Even state law-mandated accommodations for accessory dwelling units and manufactured housing are inconsistent, according to the atlas preparers. Local regulations often make ADUs economically unfeasible, according to Sarah Marchant of the NH Community Loan Fund.

“That could be either having to go to the planning board or the zoning board for special approvals which requires information above and beyond the building permit and usually additional expertise to be able to produce the plans and information required at those hearings,” said Marchant, another participant in Monday’s media briefing.


Five Family Zoning

Approximately 21 percent of the state’s buildable area allows homes for five families or more on smaller lots.

The atlas has been more than a year in the making, the work of the Center for Ethics in Society at St. Anselm College, NH Housing and the NH Department of Business and Economic Affairs. Several underwriters helped with the $100,000 cost of the project, including the NH Realtors Association.

“I do want to emphasize that the atlas project is policy-neutral, so it does not take a position exactly on what changes New Hampshire or communities need to make or how those changes might be made,” said Max Latona, executive director of the ethics center at St. Anselm. “What we want to do is have our policymakers both at the state and local level have an informed discussion about the ways in which zoning in our communities both individually, but also collectively, is affecting housing supply and affordability.”

That is underscored by separate data from NH Housing and from the Realtors.

NH Housing, in a recently released report, said the state currently needs 23,500 housing units to meet demand right now and 60,000 units to meet the demand expected between 2020 and 2030; nearly 90,000 units are needed between 2020 and 2040.

Affordability index stats from NHAR show residential affordability at an all-time low.

A value of 100 indicates that the typical median-income family has exactly enough money to qualify for a home. Any value below 100 means that a family may struggle to qualify for a mortgage on a home in a particular area. The lower the value, the greater the struggle to afford the mortgage.

In its March report, the Realtors said the affordability index for a single-family home in New Hampshire was 70, compared to 80 in March 2022. The affordability index for a residential condominium was 87 versus 101 the previous year.

The atlas delineates zoning differences between the northern and southern parts of the state.

The White Mountains region and Upper Valley are more affordable and accessible in terms of housing development versus the southern part of the state, where the workforce need is concentrated.

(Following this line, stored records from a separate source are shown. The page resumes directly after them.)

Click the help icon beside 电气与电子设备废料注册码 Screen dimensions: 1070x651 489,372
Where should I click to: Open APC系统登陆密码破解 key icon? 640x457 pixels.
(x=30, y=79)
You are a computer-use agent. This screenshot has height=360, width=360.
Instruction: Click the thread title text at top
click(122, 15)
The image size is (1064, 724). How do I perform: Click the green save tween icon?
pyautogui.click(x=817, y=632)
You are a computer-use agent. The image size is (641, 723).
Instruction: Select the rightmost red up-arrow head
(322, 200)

“It’s the places where the demand is highest where some of the restrictions tend to be higher, at least in the suburbs, where you get two- to five-acre minimum lot sizes,” said Jason Sorens of the American Institute for Economic Research.

Empowering residents, lawmakers

The New Hampshire zoning atlas is part of a national project, and New Hampshire is the third state, behind Connecticut and Montana, to finish its work. The data is current to June 1, 2022; data will be updated as needed at least annually and perhaps twice a year.

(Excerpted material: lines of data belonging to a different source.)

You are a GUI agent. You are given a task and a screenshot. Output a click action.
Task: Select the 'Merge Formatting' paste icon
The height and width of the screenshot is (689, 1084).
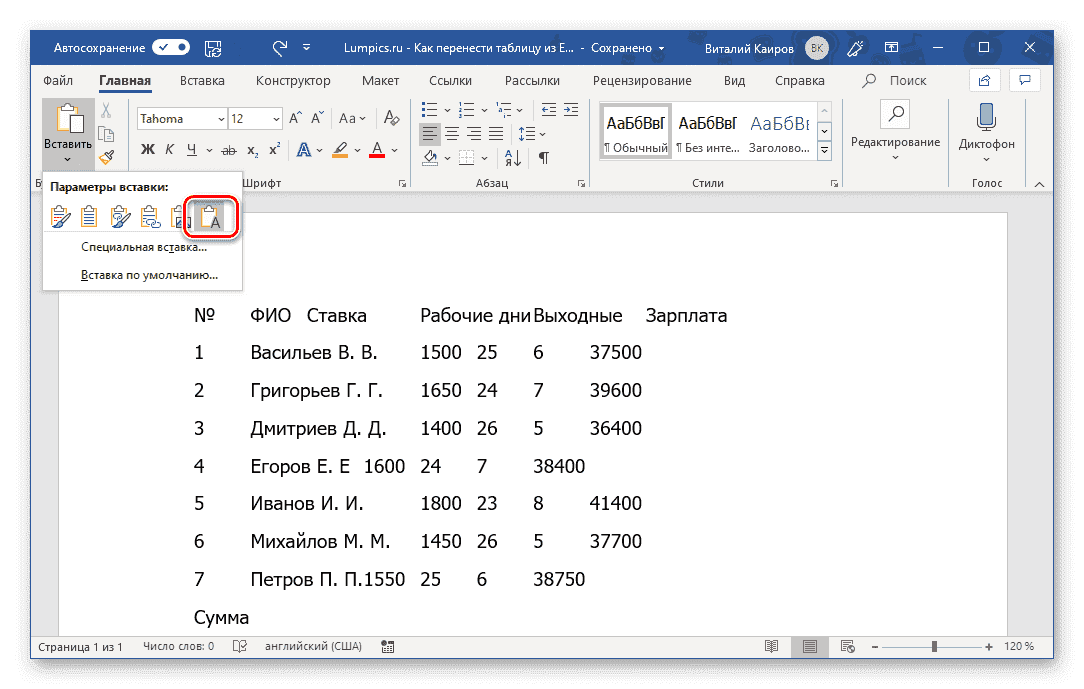coord(121,216)
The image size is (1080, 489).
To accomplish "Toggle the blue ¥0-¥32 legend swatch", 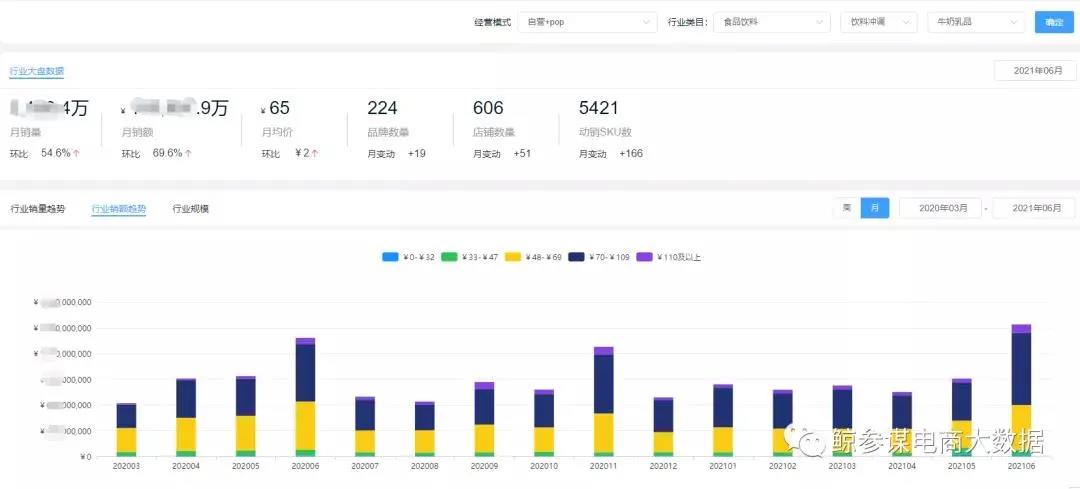I will pyautogui.click(x=390, y=257).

The public rollout includes a community engagement component for the next several months, during which sponsors will seek to get information about the atlas out to individuals and policymakers. For instance, a presentation will be made to the NH Planners Association spring conference June 2 at the Common Man Inn & Spa in Plymouth.

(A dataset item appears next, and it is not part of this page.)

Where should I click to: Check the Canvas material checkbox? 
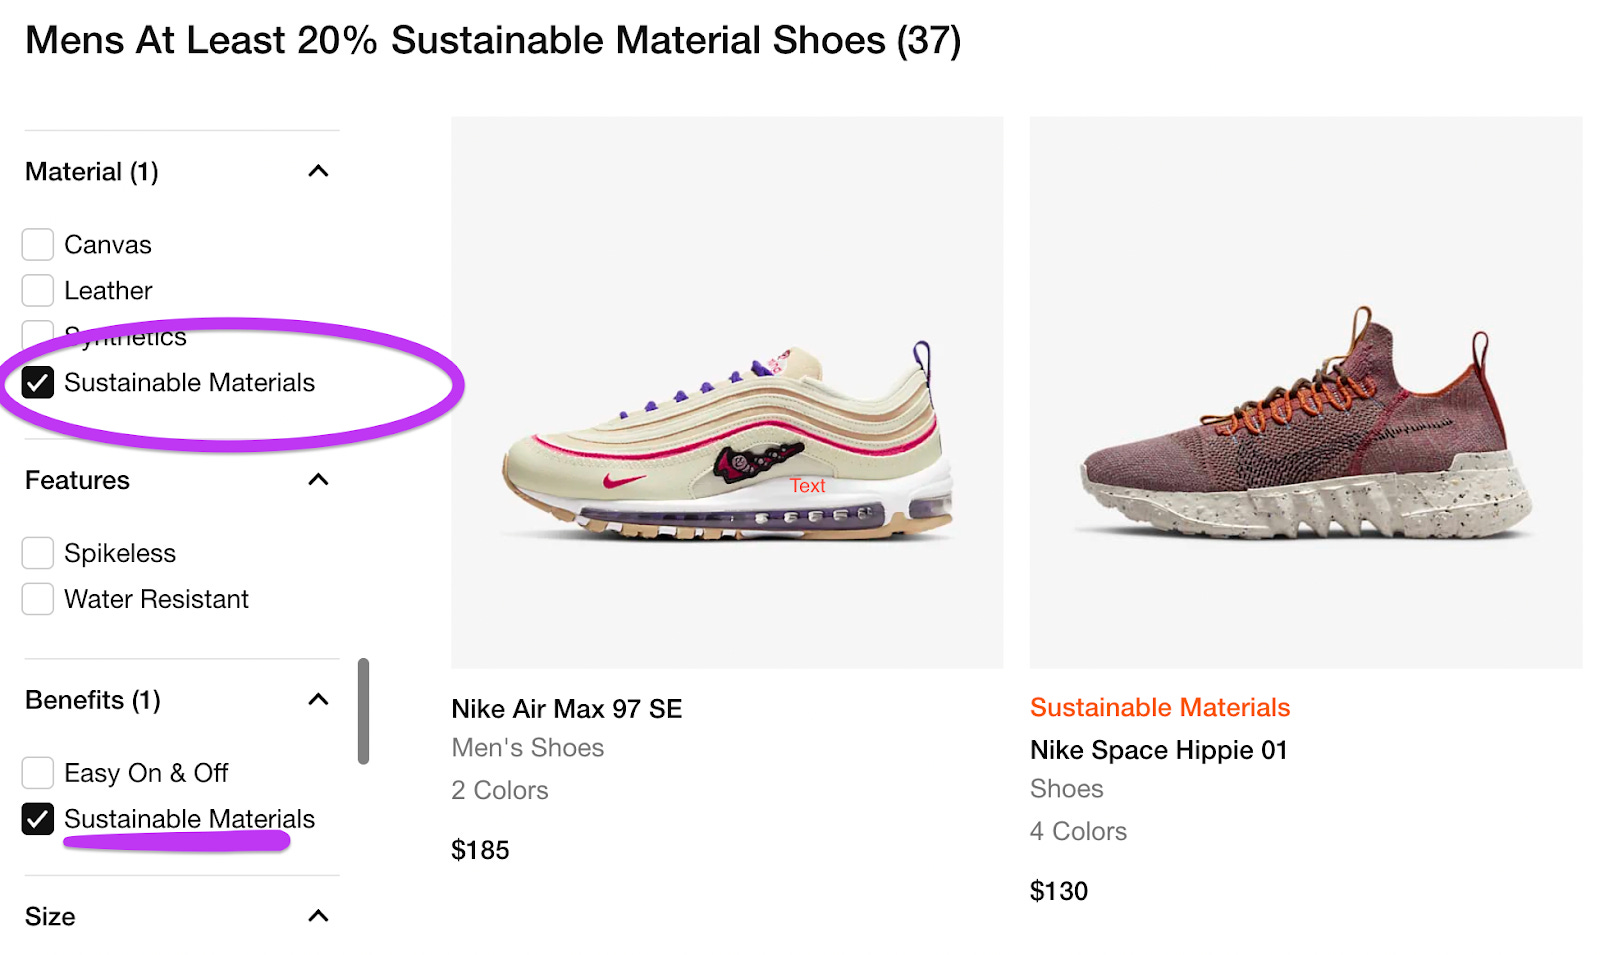38,245
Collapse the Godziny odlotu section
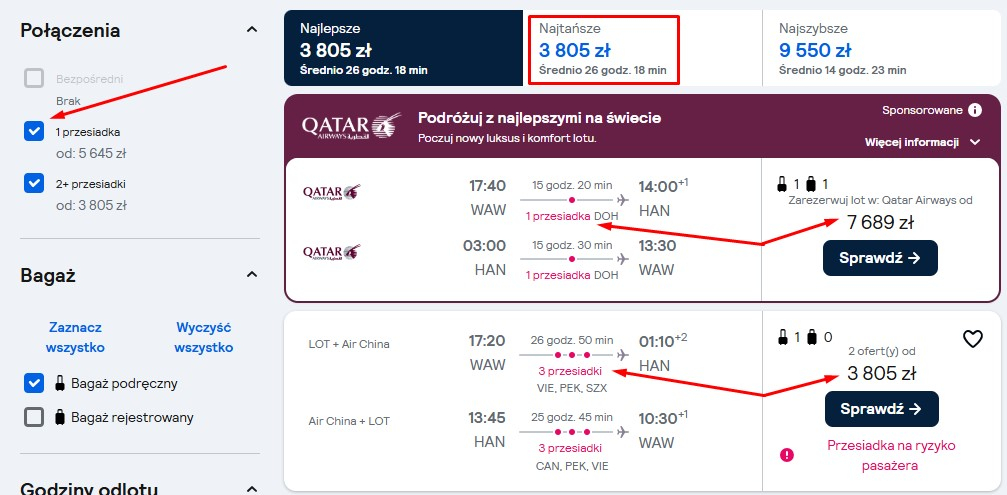This screenshot has width=1007, height=495. 252,489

Latona sees the atlas as empowering residents and policymakers alike.

“Any member of a community could use the data in the atlas to put forward a proposal for change in a given community. Now there’s support, there’s evidence, there’s data that can support proposals for change at the community level,” he said. “So I think this could really empower those people who would like to see some adjustments in zoning and be able to put forward well supported proposals for that.”

Latona will be part of a webinar discussion, “Expanding Housing Supply by Building Accessory Dwelling Units,” to be presented Thursday. He’ll be joined by Frost from NH Housing and by James Vayo, senior vice president of planning and development at MPACT Collective, a development company with experience in high barrier to entry projects.